==== RECORDS SUPPLIED ====
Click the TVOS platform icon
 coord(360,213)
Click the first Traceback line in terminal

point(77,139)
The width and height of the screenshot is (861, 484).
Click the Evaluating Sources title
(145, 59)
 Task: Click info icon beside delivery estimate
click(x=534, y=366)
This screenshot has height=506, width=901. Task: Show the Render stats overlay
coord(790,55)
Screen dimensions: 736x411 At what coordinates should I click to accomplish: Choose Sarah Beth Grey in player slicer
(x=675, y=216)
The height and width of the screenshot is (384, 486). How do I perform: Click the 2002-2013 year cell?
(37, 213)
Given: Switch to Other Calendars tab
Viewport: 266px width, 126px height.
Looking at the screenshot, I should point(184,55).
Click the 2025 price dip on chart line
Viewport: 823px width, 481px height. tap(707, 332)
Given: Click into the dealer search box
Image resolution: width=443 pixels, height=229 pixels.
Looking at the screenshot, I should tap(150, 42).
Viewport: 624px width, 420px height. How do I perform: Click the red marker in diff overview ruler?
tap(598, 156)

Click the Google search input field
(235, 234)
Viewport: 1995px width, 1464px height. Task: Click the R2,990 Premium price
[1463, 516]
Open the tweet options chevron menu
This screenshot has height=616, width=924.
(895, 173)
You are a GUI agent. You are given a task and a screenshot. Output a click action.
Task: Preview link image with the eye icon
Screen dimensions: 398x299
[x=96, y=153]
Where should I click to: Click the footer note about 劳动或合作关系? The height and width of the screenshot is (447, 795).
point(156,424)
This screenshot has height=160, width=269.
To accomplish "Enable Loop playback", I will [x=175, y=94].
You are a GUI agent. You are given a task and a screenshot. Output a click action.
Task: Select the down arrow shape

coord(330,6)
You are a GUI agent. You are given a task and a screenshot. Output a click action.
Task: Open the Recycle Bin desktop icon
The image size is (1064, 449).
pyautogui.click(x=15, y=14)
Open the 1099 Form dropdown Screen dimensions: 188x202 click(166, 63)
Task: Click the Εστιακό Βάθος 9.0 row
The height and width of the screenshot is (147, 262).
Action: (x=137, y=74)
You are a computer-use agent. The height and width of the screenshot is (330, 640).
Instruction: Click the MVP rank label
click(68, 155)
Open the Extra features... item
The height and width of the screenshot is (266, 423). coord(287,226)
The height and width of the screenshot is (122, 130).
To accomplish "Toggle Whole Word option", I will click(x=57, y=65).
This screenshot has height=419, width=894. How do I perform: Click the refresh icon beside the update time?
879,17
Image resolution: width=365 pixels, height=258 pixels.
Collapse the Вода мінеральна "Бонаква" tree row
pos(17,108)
====
### [EXERCISE]
Can you turn everything from the start of the items down to the line containing "coord(790,55)", both ends included, into a JSON list of strings with one string per line and blank lines left out?

### [CORRECT RESPONSE]
[
  "Click the TVOS platform icon",
  " coord(360,213)",
  "Click the first Traceback line in terminal",
  "point(77,139)",
  "The width and height of the screenshot is (861, 484).",
  "Click the Evaluating Sources title",
  "(145, 59)",
  " Task: Click info icon beside delivery estimate",
  "click(x=534, y=366)",
  "This screenshot has height=506, width=901. Task: Show the Render stats overlay",
  "coord(790,55)"
]